While not much is finalized at this point, many important issues that will impact law enforcement funding need to be looked at

One of the constants, when it comes to grants, is change. That’s especially true with each new Presidential election when priorities for federal funds are adjusted and realigned, based on the goals of a new administration. This time is no different, although it may be somewhat more complicated as we attempt to understand the details.

While not much is finalized at this point, many important issues that will impact law enforcement funding need to be looked at.

Federal budget cuts

With a specified goal of cutting federal spending and reducing the overall budget, several important programs that directly impact law enforcement have been identified as targets for potential cuts. This includes the Office of Community Oriented Policing Services, which recently awarded more than $115 million to local jurisdictions to hire more police officers. Another program mentioned for potential cutting is the Office of Violence Against Women that provides funds to address domestic violence and sexual assault, a typically reliable and important source of funds for law enforcement agencies.

Whether or not these programs will be continued remains to be seen, but it’s important to keep yourself educated on the status of the federal funding.

Sanctuary cities

Perhaps the most complicated issue being talked about involves sanctuary cities. To be clear, “sanctuary city” is a term that may actually refer to a city, a county or even an entire state that has decided to limit local law enforcement from complying with federal laws regarding the deportation of illegal immigrants.

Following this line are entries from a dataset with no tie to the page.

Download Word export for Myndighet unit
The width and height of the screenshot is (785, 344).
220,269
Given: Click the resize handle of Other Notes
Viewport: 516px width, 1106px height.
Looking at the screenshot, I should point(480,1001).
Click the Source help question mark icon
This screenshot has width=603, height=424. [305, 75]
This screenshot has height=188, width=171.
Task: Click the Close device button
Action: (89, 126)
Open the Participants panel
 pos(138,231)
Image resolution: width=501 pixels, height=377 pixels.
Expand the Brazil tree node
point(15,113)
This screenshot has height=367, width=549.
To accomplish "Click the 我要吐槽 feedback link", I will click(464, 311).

An executive order signed in January states that sanctuary cities “are not eligible to receive federal grants, except as deemed necessary for law enforcement purposes.” And that may be where a lot of confusion begins because, while that actually sounds good, there are real issues surrounding it.

Some states, in an effort to save their own resources of federal funding, are passing legislation that says they are limiting state funding to any jurisdiction in the state that acts as a sanctuary city. This occurred in Texas. Texas led the way with this legislation, but the state hit a wall due to objections from many sides. Particularly, legislators are unwilling to punish their police agencies for determining that adhering to the immigration orders was detrimental to their ability to keep their communities safe.

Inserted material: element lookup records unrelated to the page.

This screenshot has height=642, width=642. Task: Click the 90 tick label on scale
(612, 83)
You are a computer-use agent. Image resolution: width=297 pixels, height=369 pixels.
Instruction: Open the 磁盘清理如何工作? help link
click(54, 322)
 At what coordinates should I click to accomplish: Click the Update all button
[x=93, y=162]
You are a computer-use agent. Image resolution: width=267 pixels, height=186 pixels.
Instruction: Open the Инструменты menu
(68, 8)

Many other states are in the process of debating the merits of this step, including Pennsylvania.  But other states, for example New Jersey, are actually discussing protecting sanctuary cities from any financial “hits” brought on by the new federal orders.

Confused? Of course you are. This is an area that seems to change on a daily basis.

Federal funding is very large budget resource for most law enforcement agencies. Understanding how it impacts your agency is an important part of any grant manager’s job. These changes in federal grant funding will probably take up a lot more of your time over the next few months.

Why changes occur

To put things into perspective, however, it should be noted that it’s not just when a new administration takes over that federal funding changes.

For instance, just after 9/11 federal funding for homeland security soared in response. Jurisdictions deemed essential to the nation’s safety from potential attacks were at the top of the list for federal money, at times to the detriment of basic police-related needs.

When the country was trying to pull out of the last recession, millions of dollars in federal funds were made available through the American Recovery and Reinvestment Act of 2009 for a wide variety of uses including job creation and infrastructure improvements. And, ARRA included a large amount of additional funding for public safety.

A good grant manager keeps an eye on “what’s going on” grant-wise. This year, it seems to be more important than ever as much remains in a state of flux.